DANIEL CLIFTON • PICAYUNE EDITOR
BURNET — After almost a year since the last time Susan Keck of the Rotary Club of Burnet and Damon Beierle of KBEY 103.9 FM Radio Picayune recorded their first interviews for the Veterans History Project, the two are again signing up Highland Lakes veterans.
“We did our first three interviews in September of 2012, but then the equipment was stolen,” Keck said. Over the past year, Keck saved up money and purchased replacement equipment, so the two are forging ahead with the important project, which will land the interview and collaborating materials in the Library of Congress as part of the nation’s historical record.
The next recordings are scheduled for Jan. 15, 2014. While it’s still several weeks away, Keck said she hopes to get the word out to area veterans, especially those from World War II.
“If they are World War II vets, they go to the top of the list,” Keck said. “We know we’re losing them, and I really want to get as many of their stories as we can.”
The Veterans History Project got its start Oct. 27, 2000, when President Bill Clinton signed the Veterans’ Oral History Project Act into law. The idea was to create a program run by the Library of Congress to collect video and audio recordings of personal histories of American war veterans.

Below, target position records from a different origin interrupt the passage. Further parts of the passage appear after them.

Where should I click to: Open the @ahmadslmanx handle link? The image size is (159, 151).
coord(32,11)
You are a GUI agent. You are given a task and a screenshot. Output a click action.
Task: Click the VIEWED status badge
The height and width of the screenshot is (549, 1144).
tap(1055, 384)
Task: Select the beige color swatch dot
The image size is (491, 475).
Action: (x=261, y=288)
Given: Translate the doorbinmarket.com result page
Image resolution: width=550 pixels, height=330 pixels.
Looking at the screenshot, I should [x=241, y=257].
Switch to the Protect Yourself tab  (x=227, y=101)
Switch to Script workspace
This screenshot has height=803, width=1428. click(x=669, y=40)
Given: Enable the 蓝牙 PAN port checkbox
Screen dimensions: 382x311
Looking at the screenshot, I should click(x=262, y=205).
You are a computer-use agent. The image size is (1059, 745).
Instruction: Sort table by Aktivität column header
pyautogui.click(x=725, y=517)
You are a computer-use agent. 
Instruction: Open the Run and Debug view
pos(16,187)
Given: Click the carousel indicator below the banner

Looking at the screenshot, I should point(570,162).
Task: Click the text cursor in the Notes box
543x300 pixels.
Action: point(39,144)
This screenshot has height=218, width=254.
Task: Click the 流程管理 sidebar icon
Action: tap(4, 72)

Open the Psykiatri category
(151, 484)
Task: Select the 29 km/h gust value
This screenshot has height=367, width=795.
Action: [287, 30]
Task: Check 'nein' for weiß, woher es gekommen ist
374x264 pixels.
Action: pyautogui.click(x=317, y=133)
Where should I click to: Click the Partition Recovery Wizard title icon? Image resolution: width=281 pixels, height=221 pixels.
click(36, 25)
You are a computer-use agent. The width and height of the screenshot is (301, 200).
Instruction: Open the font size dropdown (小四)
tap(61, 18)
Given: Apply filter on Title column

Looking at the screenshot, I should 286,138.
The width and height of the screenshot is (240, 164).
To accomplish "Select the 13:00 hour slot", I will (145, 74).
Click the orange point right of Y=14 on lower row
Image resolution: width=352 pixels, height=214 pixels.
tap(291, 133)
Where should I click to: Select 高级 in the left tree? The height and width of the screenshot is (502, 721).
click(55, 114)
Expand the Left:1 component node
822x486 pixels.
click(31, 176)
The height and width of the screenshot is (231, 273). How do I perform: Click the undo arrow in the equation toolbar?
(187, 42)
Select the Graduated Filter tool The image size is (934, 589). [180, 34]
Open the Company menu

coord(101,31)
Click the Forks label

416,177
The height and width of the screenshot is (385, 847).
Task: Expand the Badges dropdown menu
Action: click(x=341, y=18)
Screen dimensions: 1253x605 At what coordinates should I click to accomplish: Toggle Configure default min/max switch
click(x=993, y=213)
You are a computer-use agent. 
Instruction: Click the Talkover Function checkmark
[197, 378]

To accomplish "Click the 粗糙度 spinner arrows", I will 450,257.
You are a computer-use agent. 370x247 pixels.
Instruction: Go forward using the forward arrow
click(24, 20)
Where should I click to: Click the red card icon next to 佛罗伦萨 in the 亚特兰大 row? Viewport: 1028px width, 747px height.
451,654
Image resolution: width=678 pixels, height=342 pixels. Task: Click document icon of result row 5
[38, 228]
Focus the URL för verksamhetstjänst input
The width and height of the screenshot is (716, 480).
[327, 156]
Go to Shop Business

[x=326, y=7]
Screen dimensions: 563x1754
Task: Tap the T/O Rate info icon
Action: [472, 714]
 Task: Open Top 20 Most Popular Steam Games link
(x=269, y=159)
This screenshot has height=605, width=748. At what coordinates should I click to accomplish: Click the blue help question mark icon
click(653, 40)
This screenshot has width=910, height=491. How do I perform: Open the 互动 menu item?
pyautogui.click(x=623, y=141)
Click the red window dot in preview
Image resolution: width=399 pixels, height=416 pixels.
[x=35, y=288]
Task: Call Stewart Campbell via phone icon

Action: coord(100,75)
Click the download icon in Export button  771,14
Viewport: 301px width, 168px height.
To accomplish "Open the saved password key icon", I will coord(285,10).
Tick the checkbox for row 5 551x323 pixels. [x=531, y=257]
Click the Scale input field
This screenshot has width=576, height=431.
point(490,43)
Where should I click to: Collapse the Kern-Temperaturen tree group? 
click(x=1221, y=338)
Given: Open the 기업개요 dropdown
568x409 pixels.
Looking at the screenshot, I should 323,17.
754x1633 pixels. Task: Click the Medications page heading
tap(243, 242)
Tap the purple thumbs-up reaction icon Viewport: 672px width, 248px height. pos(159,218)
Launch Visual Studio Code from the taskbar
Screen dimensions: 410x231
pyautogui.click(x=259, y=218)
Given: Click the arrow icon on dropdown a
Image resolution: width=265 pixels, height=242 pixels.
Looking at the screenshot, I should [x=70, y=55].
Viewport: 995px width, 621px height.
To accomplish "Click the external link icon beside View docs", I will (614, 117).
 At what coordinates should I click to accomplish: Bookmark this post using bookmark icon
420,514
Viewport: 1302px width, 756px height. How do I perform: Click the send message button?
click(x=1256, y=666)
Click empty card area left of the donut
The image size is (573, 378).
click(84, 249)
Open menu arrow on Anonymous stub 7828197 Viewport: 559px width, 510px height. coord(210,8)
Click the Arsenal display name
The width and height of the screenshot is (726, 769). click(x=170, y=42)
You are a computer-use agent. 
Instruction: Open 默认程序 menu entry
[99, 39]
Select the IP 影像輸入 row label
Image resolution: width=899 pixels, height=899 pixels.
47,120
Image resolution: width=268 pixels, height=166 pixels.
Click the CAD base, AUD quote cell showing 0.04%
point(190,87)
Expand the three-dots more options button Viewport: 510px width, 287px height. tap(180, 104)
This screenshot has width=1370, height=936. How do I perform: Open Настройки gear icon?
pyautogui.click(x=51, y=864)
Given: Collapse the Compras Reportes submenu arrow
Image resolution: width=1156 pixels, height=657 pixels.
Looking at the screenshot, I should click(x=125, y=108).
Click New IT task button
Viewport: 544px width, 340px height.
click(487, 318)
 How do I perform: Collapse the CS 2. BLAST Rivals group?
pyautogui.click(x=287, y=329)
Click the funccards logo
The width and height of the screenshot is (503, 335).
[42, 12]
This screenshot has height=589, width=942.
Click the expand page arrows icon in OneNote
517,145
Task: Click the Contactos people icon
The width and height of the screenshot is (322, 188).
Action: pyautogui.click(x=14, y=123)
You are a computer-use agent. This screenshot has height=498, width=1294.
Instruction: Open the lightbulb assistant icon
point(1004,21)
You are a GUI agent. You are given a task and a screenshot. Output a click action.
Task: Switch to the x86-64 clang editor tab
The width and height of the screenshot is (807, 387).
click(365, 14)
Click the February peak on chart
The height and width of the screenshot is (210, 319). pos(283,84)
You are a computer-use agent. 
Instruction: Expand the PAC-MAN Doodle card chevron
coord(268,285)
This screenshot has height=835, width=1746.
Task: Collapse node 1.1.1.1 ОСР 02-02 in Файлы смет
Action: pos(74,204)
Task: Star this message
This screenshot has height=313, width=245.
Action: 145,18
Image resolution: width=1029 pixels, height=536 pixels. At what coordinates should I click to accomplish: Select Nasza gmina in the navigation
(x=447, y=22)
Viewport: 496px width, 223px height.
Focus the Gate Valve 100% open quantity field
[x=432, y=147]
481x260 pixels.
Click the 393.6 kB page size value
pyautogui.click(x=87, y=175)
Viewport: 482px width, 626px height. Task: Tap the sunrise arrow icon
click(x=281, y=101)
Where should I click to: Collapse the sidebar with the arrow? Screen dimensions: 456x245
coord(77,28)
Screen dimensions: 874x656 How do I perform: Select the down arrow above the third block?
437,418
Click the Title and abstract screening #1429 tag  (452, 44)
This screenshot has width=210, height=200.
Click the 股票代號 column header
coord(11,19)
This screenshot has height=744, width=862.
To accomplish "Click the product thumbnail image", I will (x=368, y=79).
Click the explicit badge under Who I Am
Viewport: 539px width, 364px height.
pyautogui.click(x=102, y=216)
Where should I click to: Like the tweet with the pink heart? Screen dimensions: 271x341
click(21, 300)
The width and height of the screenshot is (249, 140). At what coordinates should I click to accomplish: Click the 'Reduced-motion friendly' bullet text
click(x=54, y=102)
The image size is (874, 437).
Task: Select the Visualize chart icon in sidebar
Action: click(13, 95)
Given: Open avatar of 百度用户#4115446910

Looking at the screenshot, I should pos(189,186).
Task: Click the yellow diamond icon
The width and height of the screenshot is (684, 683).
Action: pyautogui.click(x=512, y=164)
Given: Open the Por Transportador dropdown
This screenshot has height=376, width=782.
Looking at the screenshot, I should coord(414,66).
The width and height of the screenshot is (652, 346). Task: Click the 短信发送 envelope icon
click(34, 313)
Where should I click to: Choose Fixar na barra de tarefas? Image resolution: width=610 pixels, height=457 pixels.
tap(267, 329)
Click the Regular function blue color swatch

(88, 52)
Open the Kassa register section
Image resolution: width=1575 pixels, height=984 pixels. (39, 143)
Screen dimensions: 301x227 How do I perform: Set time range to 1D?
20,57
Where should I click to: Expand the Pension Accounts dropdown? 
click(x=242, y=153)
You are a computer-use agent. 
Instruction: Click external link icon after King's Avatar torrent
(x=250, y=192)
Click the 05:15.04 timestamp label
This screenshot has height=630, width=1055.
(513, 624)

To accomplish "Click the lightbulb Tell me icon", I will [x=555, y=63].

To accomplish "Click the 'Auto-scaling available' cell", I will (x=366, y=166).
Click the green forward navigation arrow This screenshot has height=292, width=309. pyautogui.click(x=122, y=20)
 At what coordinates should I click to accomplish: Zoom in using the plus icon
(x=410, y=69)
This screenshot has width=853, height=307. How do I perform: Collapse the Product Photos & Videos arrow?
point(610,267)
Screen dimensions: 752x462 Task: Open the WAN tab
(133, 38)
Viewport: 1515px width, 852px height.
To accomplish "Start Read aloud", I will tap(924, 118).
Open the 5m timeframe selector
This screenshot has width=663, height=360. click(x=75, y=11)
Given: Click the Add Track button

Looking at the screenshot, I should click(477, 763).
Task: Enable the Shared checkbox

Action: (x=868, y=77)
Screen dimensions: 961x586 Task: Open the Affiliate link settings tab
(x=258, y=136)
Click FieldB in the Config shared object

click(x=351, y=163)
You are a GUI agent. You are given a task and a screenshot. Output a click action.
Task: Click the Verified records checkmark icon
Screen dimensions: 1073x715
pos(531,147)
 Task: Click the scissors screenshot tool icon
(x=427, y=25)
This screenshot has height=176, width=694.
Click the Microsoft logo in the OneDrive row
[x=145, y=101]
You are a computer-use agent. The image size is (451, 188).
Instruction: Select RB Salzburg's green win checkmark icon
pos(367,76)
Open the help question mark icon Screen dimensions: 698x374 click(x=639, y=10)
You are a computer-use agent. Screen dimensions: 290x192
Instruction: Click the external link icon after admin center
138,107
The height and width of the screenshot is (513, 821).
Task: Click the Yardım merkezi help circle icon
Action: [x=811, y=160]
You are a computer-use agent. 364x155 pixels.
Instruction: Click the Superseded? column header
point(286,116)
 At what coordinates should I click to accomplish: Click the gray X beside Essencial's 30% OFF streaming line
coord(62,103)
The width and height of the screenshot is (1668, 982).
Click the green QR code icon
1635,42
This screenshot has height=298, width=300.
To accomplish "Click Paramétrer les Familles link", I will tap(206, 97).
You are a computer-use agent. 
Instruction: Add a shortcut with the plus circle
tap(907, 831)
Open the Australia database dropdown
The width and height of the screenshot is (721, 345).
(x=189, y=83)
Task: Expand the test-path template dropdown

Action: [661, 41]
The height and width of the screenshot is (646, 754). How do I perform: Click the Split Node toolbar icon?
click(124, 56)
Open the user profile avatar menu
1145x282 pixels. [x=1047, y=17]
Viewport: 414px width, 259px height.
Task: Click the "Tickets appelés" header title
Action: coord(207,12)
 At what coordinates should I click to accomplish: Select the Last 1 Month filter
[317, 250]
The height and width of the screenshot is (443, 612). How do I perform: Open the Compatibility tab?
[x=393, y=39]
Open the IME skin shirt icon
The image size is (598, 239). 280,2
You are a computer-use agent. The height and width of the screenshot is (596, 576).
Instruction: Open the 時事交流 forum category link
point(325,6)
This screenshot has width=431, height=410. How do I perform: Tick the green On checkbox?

The legislation was in part due to a 1973 fire that destroyed millions of records stored at the National Personal Records Center. Though officials never could determine the total number of records destroyed, they estimate between 16 million and 18 million with most being from U.S. Army and Air Force personnel who served during World War II.
“This project hits very close to home for me because my daddy was a World War II veteran whose records were burned in that fire, so I don’t have anything of his to send to the Library of Congress,” she said. “So I’m not letting this project go.”
While there are other oral history projects, this particular one was specifically created to collect the stories and other personal materials for the Library of Congress. Keck said she has a oral history “field kit,” which includes a book on how to make the recordings.
“Because we want to make sure to get it into the Library of Congress, I’m going by the book,” she said.
The interviews last 15-30 minutes, possibly even longer, depending on the veteran.
“The questions are open ended, so the veteran can give us as much or as little information as he or she wants,” Keck said. “Some people don’t want to talk much about it, while others, they open up because nobody ever asked them.”
The first interview she and Beierle collaborated only took 15 minutes. The veteran has since passed away, but at his funeral, the family played the recording.
“That really validated what we’re trying to do,” Keck said.
People who had a veteran in their family who passed away also can help preserve their stories through original correspondences and visual materials.
The Veterans History Project collects first-hand accounts of veterans from all the wars from World War II through the most recent conflicts in Iraq and Afghanistan. But the Rotary Club of Burnet is giving priority to World War II veterans because of their age.